本当は寂しいし、きっと次会う時は恋人なんてできているだろうって思う。
でも、これはけじめだし。
「ふふ、本当に?淋しいって顔してるよ」
「そんなんじゃないよ。そういえばさ、僕」
僕は告白する。これでヴァネッサとの友情が壊れようとも。
言うんだ、キャメロ!
すると、
「あれ、おかしくない?」
ヴァネッサは村の方を見た。平和だった村は火の海だった。
さっきまでの淡い青春とは裏腹に目の前は地獄のようだった。
火の海の中に黒い姿があった。そのヤツと目があった。
鋭い目つきに黄色い瞳。そこには殺意しかないように見えた。
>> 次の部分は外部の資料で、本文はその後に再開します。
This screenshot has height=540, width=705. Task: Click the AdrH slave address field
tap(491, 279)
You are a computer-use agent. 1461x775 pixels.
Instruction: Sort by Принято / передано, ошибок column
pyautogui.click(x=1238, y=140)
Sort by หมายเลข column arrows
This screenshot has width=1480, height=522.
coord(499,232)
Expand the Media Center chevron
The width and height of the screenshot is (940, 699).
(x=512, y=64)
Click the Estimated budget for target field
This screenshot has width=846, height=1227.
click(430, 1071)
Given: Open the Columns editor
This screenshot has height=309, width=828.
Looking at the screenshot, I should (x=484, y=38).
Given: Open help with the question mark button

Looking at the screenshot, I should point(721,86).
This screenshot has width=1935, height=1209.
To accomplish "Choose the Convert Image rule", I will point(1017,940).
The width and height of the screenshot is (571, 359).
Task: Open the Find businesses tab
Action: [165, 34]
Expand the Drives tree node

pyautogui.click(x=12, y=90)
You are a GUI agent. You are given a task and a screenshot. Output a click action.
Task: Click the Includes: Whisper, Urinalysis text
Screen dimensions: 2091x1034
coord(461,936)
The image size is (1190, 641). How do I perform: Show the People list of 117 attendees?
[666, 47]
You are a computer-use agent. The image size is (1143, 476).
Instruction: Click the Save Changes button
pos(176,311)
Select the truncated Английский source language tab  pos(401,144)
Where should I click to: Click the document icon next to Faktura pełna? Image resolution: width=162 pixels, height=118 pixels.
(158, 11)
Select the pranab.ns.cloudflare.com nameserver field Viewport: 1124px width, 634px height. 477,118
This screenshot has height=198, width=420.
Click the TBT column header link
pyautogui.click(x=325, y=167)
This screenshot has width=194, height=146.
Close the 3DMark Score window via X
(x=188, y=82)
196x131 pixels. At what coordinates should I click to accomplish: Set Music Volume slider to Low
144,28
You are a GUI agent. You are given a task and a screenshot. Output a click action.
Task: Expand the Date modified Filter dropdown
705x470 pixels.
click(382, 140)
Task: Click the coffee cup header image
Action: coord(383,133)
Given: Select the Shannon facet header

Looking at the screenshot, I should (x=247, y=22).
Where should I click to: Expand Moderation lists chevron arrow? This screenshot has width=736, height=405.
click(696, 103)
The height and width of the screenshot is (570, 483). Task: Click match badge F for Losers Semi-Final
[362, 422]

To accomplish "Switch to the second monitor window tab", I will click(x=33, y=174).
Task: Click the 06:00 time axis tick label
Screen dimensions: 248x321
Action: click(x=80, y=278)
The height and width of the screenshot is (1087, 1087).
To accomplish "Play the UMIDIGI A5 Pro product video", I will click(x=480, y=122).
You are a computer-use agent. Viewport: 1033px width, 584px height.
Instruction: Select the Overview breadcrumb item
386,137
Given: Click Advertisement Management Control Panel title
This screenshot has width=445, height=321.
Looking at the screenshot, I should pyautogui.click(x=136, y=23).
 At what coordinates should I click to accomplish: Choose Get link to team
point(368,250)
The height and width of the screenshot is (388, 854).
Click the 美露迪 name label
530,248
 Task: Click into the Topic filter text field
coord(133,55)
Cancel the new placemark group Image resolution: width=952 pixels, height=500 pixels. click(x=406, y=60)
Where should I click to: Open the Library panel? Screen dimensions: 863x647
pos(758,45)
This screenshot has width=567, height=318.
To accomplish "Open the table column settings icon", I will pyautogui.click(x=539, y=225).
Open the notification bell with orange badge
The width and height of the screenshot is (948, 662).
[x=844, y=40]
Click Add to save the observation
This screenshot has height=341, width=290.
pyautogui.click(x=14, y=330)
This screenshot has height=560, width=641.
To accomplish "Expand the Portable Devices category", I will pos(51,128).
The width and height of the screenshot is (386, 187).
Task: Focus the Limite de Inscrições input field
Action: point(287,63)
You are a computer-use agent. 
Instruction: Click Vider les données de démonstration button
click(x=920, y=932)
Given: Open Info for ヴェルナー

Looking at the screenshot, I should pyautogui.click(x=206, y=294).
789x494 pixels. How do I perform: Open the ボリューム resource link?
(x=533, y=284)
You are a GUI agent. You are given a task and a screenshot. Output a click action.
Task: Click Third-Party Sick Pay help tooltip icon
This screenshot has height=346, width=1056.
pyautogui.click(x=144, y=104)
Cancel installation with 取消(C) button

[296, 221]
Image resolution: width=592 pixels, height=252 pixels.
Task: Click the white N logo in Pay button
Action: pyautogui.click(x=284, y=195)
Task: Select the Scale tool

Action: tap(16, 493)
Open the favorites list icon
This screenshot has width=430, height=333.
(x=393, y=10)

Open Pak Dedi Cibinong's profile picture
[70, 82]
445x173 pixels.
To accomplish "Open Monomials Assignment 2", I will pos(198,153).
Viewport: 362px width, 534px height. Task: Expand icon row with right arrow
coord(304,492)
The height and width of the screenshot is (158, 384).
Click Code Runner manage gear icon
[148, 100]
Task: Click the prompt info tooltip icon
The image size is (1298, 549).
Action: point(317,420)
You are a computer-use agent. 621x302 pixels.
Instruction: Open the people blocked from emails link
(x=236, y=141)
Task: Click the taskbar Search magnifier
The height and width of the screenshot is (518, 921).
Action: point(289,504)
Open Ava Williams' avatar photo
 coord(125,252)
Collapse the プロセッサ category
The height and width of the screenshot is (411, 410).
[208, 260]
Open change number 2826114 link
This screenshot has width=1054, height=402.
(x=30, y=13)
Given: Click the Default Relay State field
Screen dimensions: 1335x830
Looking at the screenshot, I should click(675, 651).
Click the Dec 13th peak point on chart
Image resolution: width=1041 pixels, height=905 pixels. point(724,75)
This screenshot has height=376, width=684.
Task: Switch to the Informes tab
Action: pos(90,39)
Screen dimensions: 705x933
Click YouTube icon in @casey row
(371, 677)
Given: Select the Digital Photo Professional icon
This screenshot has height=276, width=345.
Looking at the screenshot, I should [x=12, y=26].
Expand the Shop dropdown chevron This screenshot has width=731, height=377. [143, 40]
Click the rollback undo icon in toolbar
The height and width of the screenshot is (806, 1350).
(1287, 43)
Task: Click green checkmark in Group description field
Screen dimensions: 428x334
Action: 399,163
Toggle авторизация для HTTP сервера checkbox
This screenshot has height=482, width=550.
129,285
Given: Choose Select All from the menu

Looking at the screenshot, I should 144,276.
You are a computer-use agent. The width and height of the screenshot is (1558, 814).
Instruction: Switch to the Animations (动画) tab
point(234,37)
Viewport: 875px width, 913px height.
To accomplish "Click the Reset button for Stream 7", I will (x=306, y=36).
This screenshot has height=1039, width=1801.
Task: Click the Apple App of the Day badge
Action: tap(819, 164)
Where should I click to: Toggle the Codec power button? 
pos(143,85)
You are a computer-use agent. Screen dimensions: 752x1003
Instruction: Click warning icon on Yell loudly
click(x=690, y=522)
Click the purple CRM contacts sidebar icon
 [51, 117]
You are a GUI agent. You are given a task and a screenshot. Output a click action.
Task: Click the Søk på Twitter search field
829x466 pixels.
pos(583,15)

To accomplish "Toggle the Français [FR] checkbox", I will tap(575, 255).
目が合った瞬間、奴は逃げた。
僕は奴を追いかけた。
「キャメロ!だめ!!」
ヴァネッサの声は耳に入ってこなかった。
奴は足が速くてとてもじゃないが、おいつくことができず、見失ってしまった。

近くには僕の家があった。
窓は割れ、木製のドアは壊されていて、ワトソン家の中は火が広がり、部屋は荒らされていた。
火の手が広がり、天井のは崩れ、瓦礫の下敷きになっている母さんを見つけた。
「母さん!!母さん!!」
そう叫んでいたところにヴァネッサが追いかけてきた。
「キャメロ…!」
「ヴァネッサ…、母さんが……」
大人たちは家の中で怪我をして逃げられずにいる人も、殺された人もいた。
助けてくれる大人はいなかった。子供ながらに自分の無力さを痛感し、落ち込んでいるとヴァネッサが思い出したかのように、
「…!パパとママは!」
そう言うと、ヴァネッサは自分の家に走り出した。
ヴァネッサの家はそこまで火の手があがっていなかったこともあり、ヴァネッサが家に入った瞬間、瓦礫が落ち、一気に火の手があがってしまった。ヴァネッサは気づかずに奥に入ってしまった。
どうしよう…。
僕には待ち続けることしかできない。

ポツ………

空を見上げると雨が降ってきた。

ザアーーー

雨だ。

しばらく雨の中外で立っていると、火事になっている家や火の海になっている道は鎮火された。
ヴァネッサの家はどうなったんだろうか。
家に入り、一階をずっと探した。すると、勝手口に倒れていた。足が瓦礫の下敷きだ。僕には何もできなかった…。
ヴァネッサの元に寄り添い、
「ヴァネッサ……、守ってやれなくてごめんね。
僕は弱いから。だから君を守れなかった。ごめんね…………」
そう言って僕は気絶してしまった———。